Standing in front of the Tafilalt Oasis, it was hard to understand how anyone had called this an oasis. I tend to think of an oasis as a small patch of greenery given life by an equally small source of water. As far as my eyes could see there was green. And when I say green, I mean green in all its infinite shades of green. It was as if someone had taken a great green comforter and thrown it across the deep canyon. Now, as the sun was setting, those canyon walls threw a golden hue across the whole landscape. No person or guidebook had prepared me for this view.
Everyone who comes to Morocco visits Marrakesh and Fez. They explore their medieval alleys of ancient medinas, packed with donkeys, traders and the scents of Africa. They discover precariously-positioned kasbahs, those walled fortress dating back centuries and used to keep watch on intruders. Often times, an entire village lived within its walls. Many kasbahs are now abandoned but not all and we always make sure that you can go inside one and wander through a maze of corridors and empty rooms with a lavishly decorated interior.
But here at the edge of the desert, it felt different. The Ziz River cuts its way through this lush landscape from the river’s fertile beginnings at Meski to a climax amid the rolling sand dunes of Merzouga where I would soon be heading.
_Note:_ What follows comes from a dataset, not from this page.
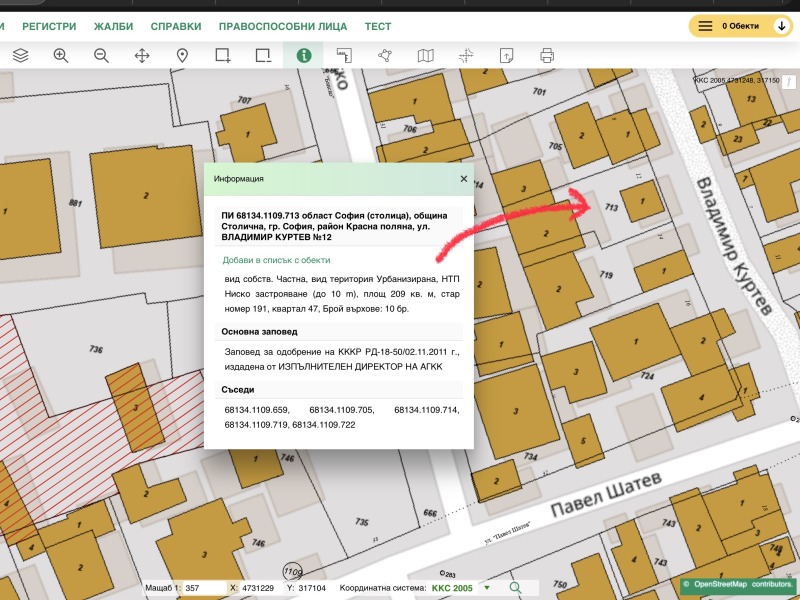Activate the remove-from-selection rectangle tool
This screenshot has height=600, width=800.
263,56
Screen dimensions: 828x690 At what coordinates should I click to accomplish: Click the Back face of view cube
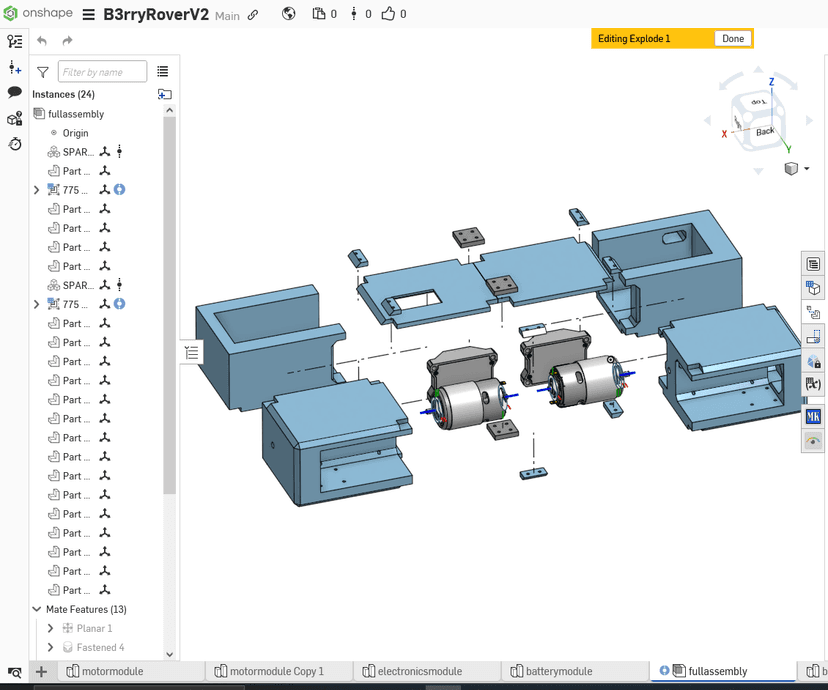[764, 131]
Although only crumbling walls remain, Sijilmassa had grown wealthy as a gold-trade-route city in the Middle Ages. Excavations have shown that the city once had a bustling ceramics industry and an intricate irrigation system. It was easy to imagine the caravans that had passed through, no doubt overjoyed to see this land of green.
Nestled against the sides of the canyon walls were the mud-baked houses with their flat roofs. Peering down I could see a young boy on a donkey slowly moving. His body was jostling from side to side with the donkey’s gait. They stopped, and I could see the boy take out six red plastic canisters that he filled from a modern well, conspicuously ugly against this timeless landscape. After the boy completed his task, he spent some time attaching the canisters to the donkey. I watched as the donkey, burdened down by the weight of the water, struggled to move forward. On the return, the boy walked alongside his donkey, presumably having decided that the donkey should be spared his weight.
They are the beasts of burden that allow everything to be transported in every souk in every Moroccan city. As I watched the donkey below me, struggling with his burden but never once complaining or stalling, it occurred to me that we did a great discredit to our images of this animal.
What I saw in these small beasts was bravery, loyalty, and an inner strength that was hard to fathom.
It became clear that Moroccans valued their donkeys. For example, a few days before in Fez, I had stopped at the American Fondouk. This non-profit which opened in 1927 provides free medical care for the donkeys of Fez. My husband had been cynical before entering the fondouk, asking “Why help animals when there are people that need help?” Any doubt about the usefulness of their work was quickly dispelled as we watched the dedicated team in action.
People had walked for miles to bring in their sick donkeys and we watched as the staff evaluated each animal. What struck us was the care that each owner showed towards their animals. We saw genuine love as they held on to their donkeys unwilling to leave them.
Talking to Naima, one of the vets, I learned that often families will want to camp in the center unwilling to leave their animals alone. The camels stood patiently as they were treated. They did not flinch and they did not bray. It was as if they knew someone was trying to help them. I saw one old man, almost in tears as he left his donkey. Getting close to the exit, he returned one last time to say goodbye to his beloved beast – the beast that gave him a life.
As the sun set, I watched the boy and his donkey disappear into a house. We continued on our way to the sand dunes where a comfortable tent awaited us. As we arrived there were four beasts of burden, not donkeys this time, but camels ready to take us on the next leg of our journey. Their long, thin legs plodded across the Sahara, that store-house desert of infinite mysteries and a rich bio-diversity.
That night as we sat around a fire listening to the sounds of Berber music surrounded by towering dunes, I wondered about the future of the donkey in Morocco and what might happen to the country’s soul if donkeys became redundant in the name of development.